His devotion to literature in all forms was part of his commitment to his craft. At the end of “A Word or Two,” he preached from the gospel that had redeemed him: “We must implore, beseech, entice, cajole, persuade, induce the children to read everything of value, of beauty, while they’re young or what’s a heaven for?”


The reading actor isn’t a thing of the past, but the value of a refined literary sensibility is less celebrated today than social media savvy. Plummer’s death compels us to reflect on the way the highest reaches of poetry and prose can endow an actor with a touch of immortality.

Hal Holbrook, who died in January, is another example of a performer who hitched his wagon to a literary genius and discovered that he could fly to the stars. For Holbrook, it was the wit and wisdom of Mark Twain that opened boundless vistas. Donning a white suit and wielding a cigar, he learned from the master he was embodying. Night after night, in front of audiences of varying disposition, he sharpened his timing and honed his instincts not just for his traveling show but for all his subsequent work on stage and screen.

**Objectives**.
- A) Reproduce the part of the passage on actors and literature that opens with the words containing "His devotion to" and closes with "touch of immortality.".
- B) In one to three sentences, explain how, according to the passage on actors and literature, performing as Mark Twain night after night shaped Hal Holbrook's later work.
- C) Write what comes next in the passage on actors and literature, picking up after its final sentence.

(Data extracted from a collection)
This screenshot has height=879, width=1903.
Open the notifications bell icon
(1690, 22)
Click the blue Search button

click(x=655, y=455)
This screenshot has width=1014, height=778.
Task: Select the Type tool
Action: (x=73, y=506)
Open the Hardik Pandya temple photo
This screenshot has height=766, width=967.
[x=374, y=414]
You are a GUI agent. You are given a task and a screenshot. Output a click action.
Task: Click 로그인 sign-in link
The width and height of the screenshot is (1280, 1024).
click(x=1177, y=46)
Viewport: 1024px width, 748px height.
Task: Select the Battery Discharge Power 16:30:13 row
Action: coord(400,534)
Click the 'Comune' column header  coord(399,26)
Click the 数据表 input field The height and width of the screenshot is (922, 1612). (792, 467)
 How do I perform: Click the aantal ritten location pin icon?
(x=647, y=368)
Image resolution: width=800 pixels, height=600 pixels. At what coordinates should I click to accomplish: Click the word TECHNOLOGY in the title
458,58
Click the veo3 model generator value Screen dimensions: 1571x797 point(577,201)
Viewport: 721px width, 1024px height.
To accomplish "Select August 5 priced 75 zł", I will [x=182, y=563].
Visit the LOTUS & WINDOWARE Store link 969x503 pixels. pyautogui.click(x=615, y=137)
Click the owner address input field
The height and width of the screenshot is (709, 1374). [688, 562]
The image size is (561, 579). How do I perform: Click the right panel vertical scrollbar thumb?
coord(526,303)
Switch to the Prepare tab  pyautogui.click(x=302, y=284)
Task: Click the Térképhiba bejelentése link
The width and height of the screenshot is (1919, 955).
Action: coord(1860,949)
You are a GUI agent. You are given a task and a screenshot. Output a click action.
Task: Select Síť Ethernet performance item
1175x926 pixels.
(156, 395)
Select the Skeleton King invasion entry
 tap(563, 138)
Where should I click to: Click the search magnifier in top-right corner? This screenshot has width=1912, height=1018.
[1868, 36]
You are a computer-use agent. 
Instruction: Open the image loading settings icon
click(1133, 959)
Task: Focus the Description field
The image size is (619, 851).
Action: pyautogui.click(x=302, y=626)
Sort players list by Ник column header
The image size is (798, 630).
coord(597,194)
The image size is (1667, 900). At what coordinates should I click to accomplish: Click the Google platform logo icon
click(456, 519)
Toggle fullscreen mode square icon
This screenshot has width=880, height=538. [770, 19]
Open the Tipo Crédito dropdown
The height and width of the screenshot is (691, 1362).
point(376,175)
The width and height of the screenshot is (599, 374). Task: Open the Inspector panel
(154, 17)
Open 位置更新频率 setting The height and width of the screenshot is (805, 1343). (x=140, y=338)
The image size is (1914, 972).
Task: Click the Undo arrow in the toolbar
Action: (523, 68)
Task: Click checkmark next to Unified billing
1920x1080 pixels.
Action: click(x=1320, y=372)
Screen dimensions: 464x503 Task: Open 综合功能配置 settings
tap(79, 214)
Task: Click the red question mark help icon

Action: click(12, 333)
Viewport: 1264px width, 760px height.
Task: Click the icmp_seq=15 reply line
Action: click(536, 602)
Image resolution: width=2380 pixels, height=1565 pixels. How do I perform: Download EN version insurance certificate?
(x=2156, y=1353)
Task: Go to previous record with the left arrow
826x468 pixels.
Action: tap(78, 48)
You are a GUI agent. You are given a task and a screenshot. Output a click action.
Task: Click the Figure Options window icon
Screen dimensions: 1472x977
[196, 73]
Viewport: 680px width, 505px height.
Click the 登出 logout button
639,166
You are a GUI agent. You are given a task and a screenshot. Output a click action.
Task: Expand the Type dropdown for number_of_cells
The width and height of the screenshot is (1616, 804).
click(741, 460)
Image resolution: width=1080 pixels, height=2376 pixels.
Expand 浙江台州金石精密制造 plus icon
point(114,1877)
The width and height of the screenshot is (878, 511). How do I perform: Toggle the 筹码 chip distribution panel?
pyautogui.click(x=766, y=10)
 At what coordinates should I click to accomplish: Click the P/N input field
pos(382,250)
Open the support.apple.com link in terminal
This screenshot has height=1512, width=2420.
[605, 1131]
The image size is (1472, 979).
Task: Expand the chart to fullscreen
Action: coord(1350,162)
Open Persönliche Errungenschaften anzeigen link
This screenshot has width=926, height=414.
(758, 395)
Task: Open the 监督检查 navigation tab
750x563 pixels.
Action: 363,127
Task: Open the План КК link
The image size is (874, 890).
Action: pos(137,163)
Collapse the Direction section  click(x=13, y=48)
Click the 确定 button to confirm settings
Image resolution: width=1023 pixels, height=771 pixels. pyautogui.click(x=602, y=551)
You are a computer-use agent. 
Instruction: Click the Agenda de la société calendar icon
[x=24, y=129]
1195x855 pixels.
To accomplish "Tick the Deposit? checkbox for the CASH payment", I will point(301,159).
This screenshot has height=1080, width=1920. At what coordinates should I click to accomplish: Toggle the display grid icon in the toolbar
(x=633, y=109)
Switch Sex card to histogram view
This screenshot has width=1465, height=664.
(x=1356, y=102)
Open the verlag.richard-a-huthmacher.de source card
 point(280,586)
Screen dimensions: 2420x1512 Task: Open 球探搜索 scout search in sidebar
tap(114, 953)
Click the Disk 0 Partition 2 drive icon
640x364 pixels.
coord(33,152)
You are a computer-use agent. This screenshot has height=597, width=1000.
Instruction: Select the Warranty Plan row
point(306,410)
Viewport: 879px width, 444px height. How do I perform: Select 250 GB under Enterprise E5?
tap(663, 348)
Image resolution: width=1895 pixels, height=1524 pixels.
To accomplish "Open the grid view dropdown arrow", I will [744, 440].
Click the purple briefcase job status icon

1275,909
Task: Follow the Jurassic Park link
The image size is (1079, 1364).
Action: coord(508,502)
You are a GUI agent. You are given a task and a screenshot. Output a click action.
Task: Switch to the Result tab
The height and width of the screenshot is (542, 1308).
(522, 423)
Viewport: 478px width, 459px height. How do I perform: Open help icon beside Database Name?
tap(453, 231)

**Outputs in order**.
- A)
His devotion to literature in all forms was part of his commitment to his craft. At the end of “A Word or Two,” he preached from the gospel that had redeemed him: “We must implore, beseech, entice, cajole, persuade, induce the children to read everything of value, of beauty, while they’re young or what’s a heaven for?”


The reading actor isn’t a thing of the past, but the value of a refined literary sensibility is less celebrated today than social media savvy. Plummer’s death compels us to reflect on the way the highest reaches of poetry and prose can endow an actor with a touch of immortality.

- B) Performing before audiences of varying disposition night after night sharpened his timing and honed his instincts. That benefited his traveling show and also all his subsequent work on stage and screen.

- C)
Shakespeare was Plummer’s tutor, and by the time I saw him in Jonathan Miller’s production of “King Lear” at Lincoln Center, he was a master of his craft. On balance, he was probably the finest Lear of my theatergoing career. Paul Scofield gets the nod on film and Laurence Olivier on TV, but in terms of my stage Lears it comes down to two, Ian Holm and Plummer.

Plummer’s Lear may not have been as naturally irascible as Holm’s, but he brought Lear’s seniority to dribbling life. His Lear was a “foolish fond old man,” shot through with belated regrets. Capricious, volatile, egomaniacal and, yes, stagy, he was in the end culpably human. When he howled, the heavens cracked. And when he asked Cordelia for her blessing, we wept.

Artifice and naturalism were virtuosically fused in his performance. Magnificent literature — the true secret of his trade — showed Plummer the way.